Preferably the control circuitry includes a store to indicate for each input cell whether the designation is the first or second designation.
Preferably said buffer circuitry is partitioned to provide limited overflow capacity in excess of said first and second threshold values for cells of said first type to accomodate further cells of said first type which are output from a source of cells of said first type prior to input of flow control signals by said source to indicate that said first or second threshold has been reached.
Preferably control bits are arranged to include a congestion indicator for each cell of said second type, said input circuitry being responsive to said congestion indicator to determine an offset value from a stored threshold for said second buffer capacity thereby indicating the said predetermined threshold at which a cell of said second type is discarded.
The invention includes a method of transmitting through a routing switch in a network, digital signal cells of at least two types, a first type requiring integrity of cell transmission while accepting variable bit rate of transmission, and a second type accepting some loss of cells in transmission, which method comprises receiving input cells at a plurality of input ports for transmission through the switch, outputting output cells from a plurality of output ports holding in buffer circuitry a plurality cells of each type after receipt by an input port and prior to output by an output port, designating each cell with a respective designation, selected from at least first and second designations, for use in determining permitted communication paths in the network, providing in said buffer circuitry a first reserved buffer capacity for cells of said first type having said first designation, a second reserved buffer capacity for cells of said first type having said second designation, and a third reserved buffer capacity for cells of said second type, determining whether each input cell is a first type in the first designation, a first type in the second designation, or second type, loading each input cell of said first type into said buffer and providing a flow control signal to limit input of cells of said first type of either the first or second designation if a respective threshold for said first or second buffer capacity is reached, and loading each input cell of said second type into said buffer if the number of cells of said second type in said buffer has not reached a predetermined threshold for said second buffer capacity, or discarding input cells of said second type if said predetermined threshold for said second buffer capacity has been reached.
Preferably the method includes providing first, second and third threshold values for respective numbers of cells of said first type of the first designation, first type of the second designation and second type, in said buffer circuitry, counting the number of cells of respective type and designation held in said buffer, providing flow control signals when a count of cells of said first type of either designation reaches said first or second threshold value and discarding cells of said second type when a count of cells of said second type reaches said third threshold value.

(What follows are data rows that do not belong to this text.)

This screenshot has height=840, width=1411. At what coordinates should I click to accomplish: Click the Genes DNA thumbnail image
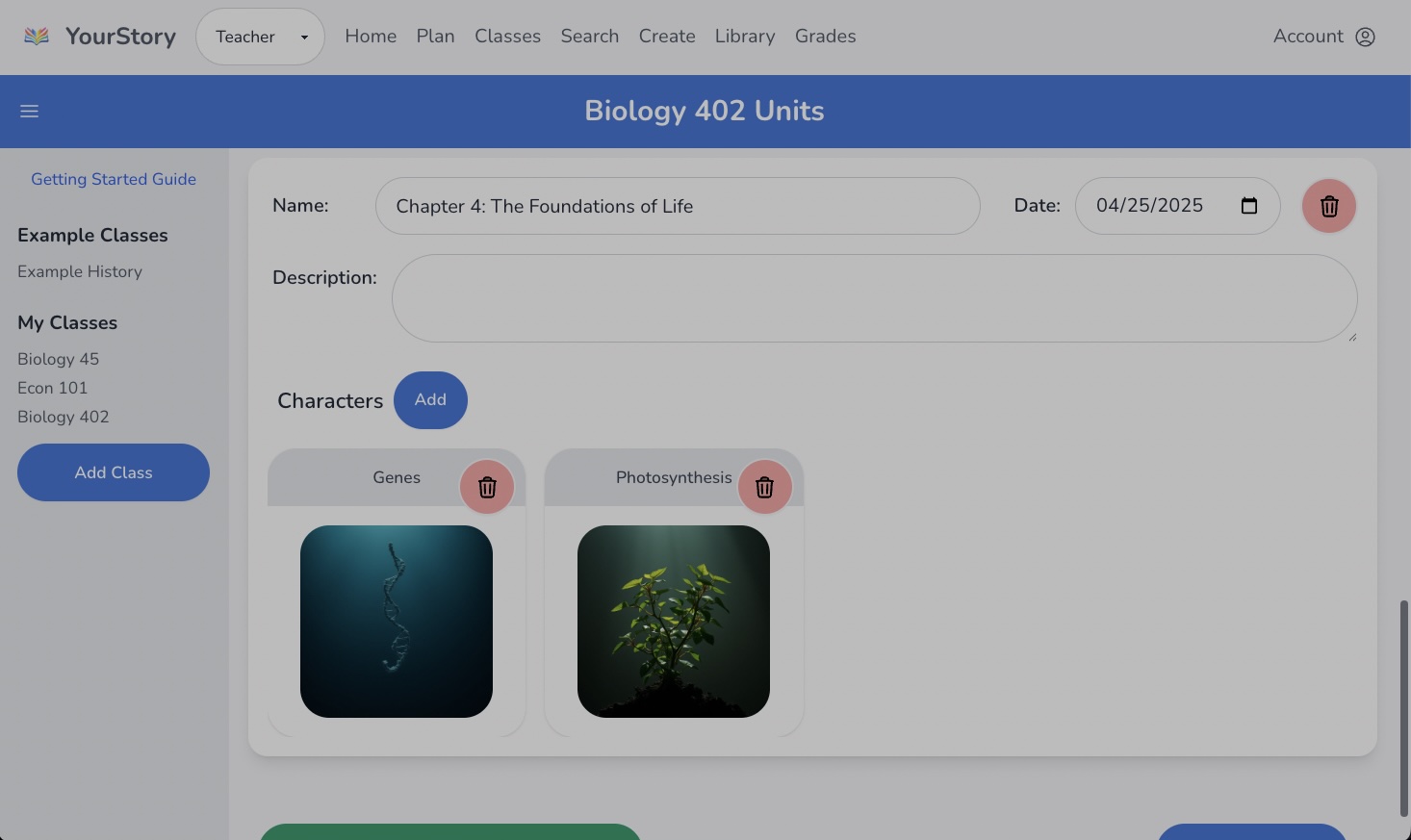397,622
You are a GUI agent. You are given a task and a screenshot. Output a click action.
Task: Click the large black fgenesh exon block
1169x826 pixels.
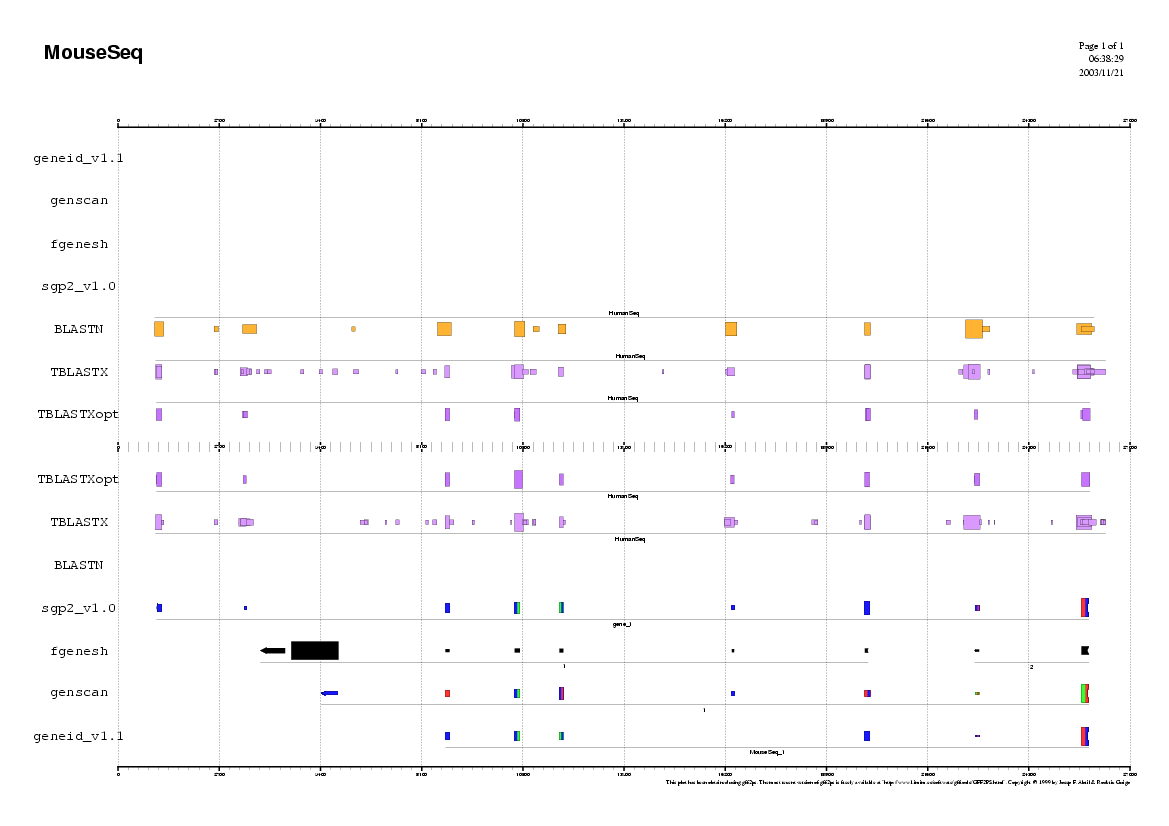coord(314,650)
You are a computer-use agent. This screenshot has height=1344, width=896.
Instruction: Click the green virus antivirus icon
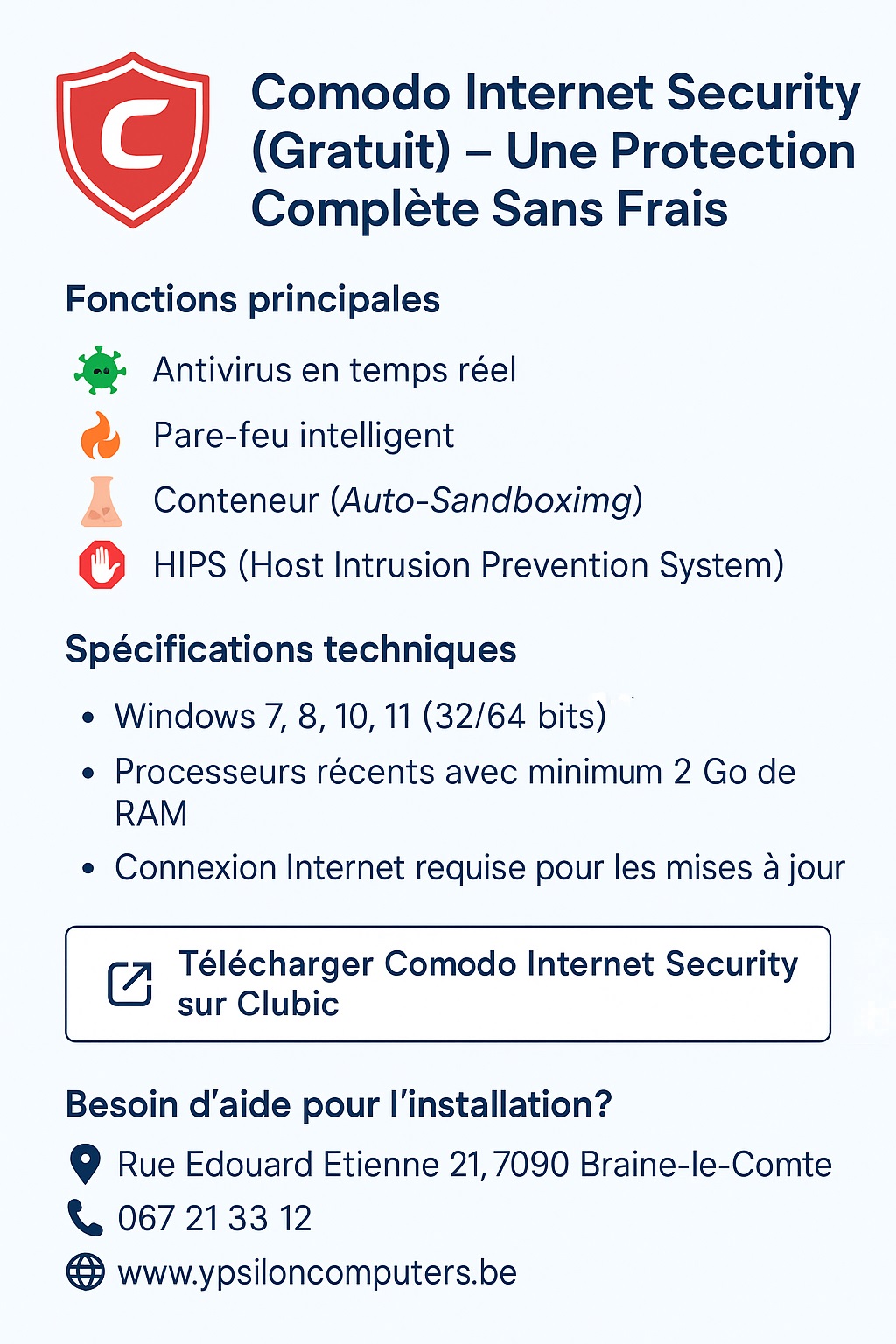[x=101, y=371]
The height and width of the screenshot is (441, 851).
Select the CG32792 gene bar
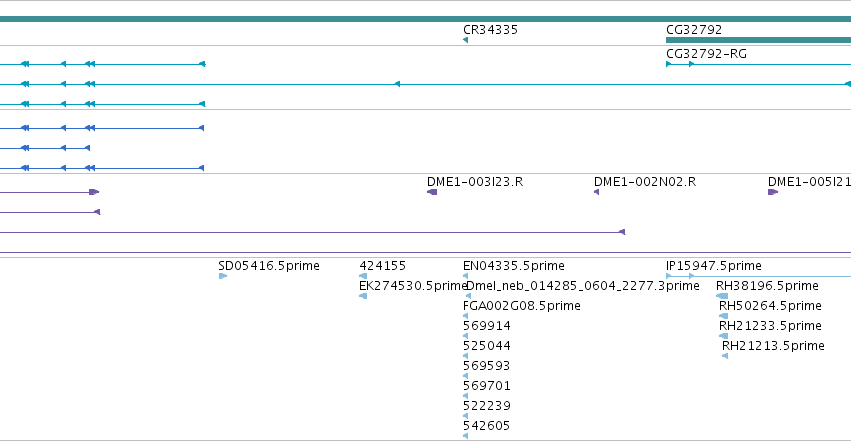(x=758, y=40)
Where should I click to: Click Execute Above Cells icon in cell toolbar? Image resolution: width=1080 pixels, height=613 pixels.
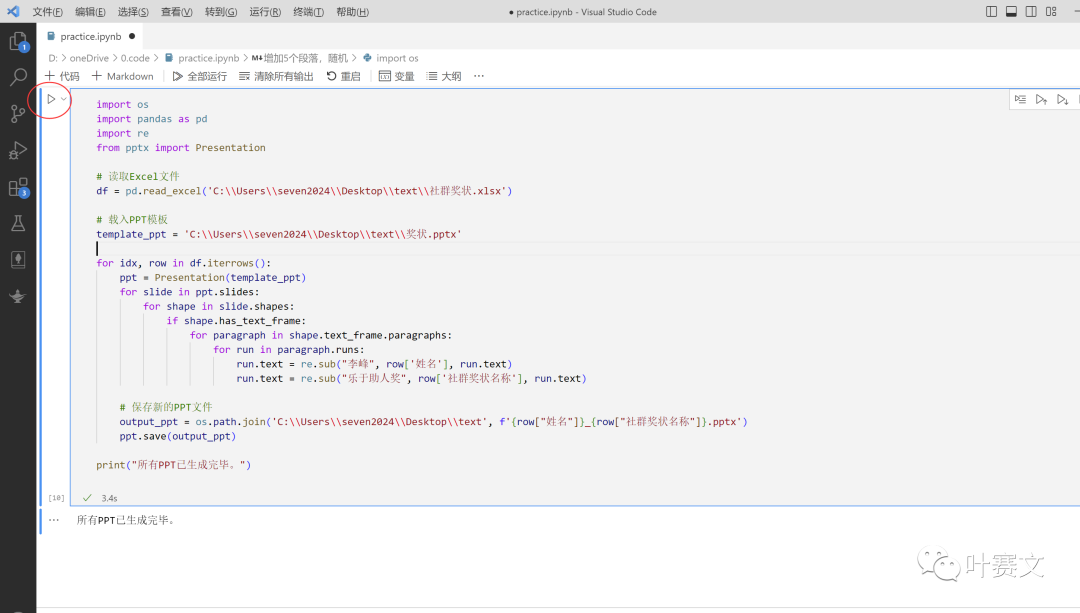point(1041,100)
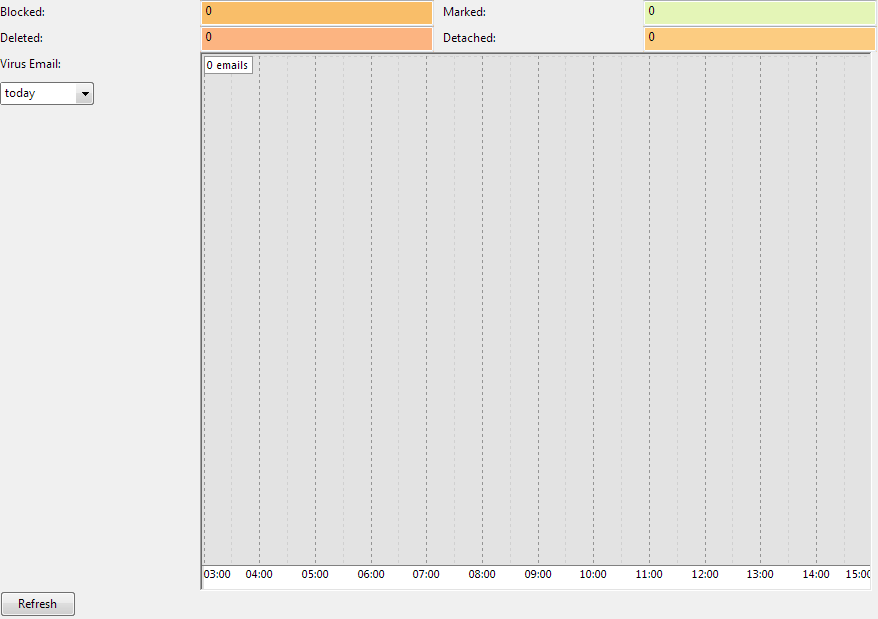Click the "Virus Email:" label

point(31,63)
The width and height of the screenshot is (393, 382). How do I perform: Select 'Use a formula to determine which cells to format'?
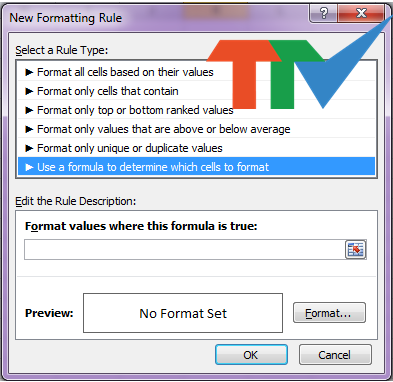[196, 167]
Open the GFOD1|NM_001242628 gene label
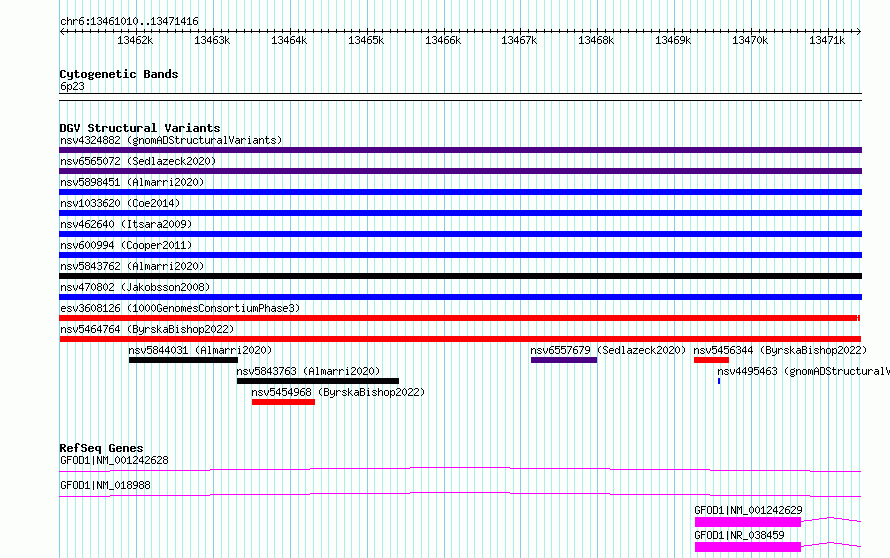Image resolution: width=890 pixels, height=558 pixels. 114,460
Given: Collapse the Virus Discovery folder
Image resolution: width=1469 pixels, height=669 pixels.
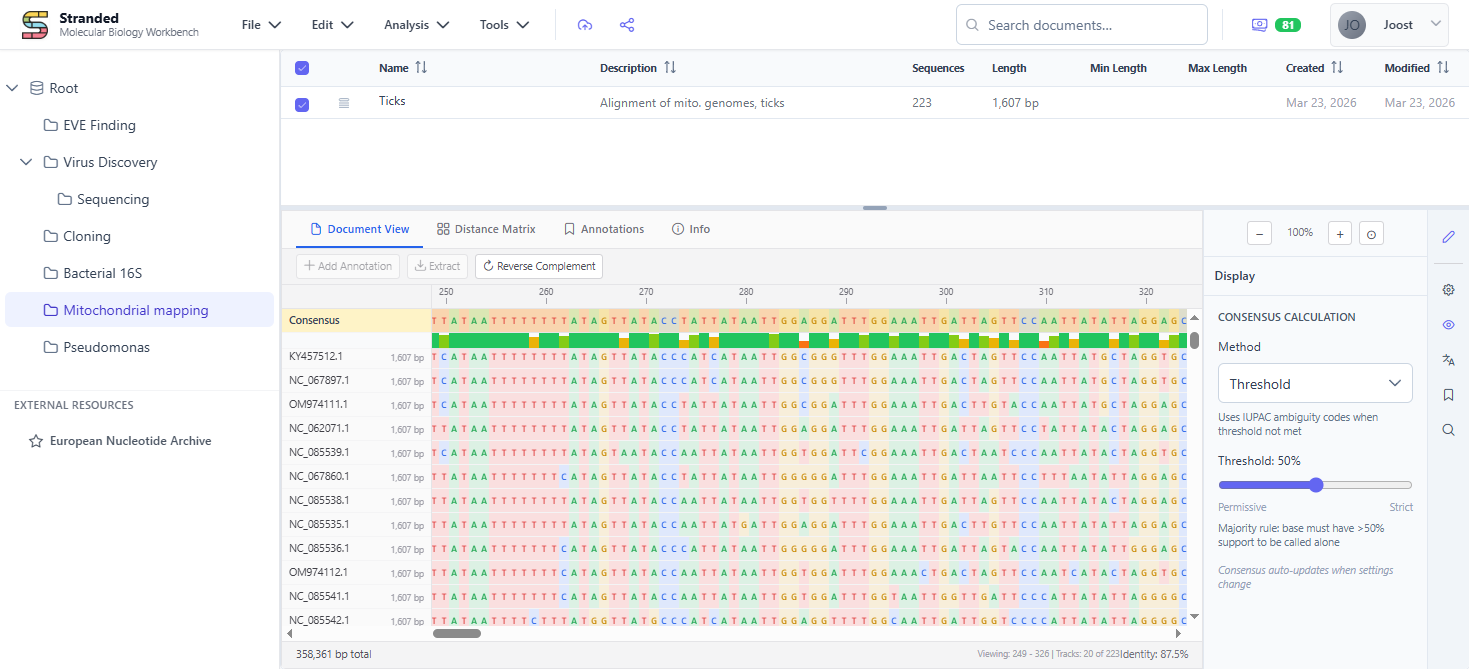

Preferably each of said first, second and third reserved buffer capacities are sub-divided to provide categories of different priority, a plurality of separate threshold values being provided for counts of each category.
Preferably cells held in said buffer form a plurality of queues at respective output ports, separate counts of queue length being maintained in addition to counts of numbers of cells held in the buffer, the generation of flow control signals and discarding of cells being responsive to both types of count.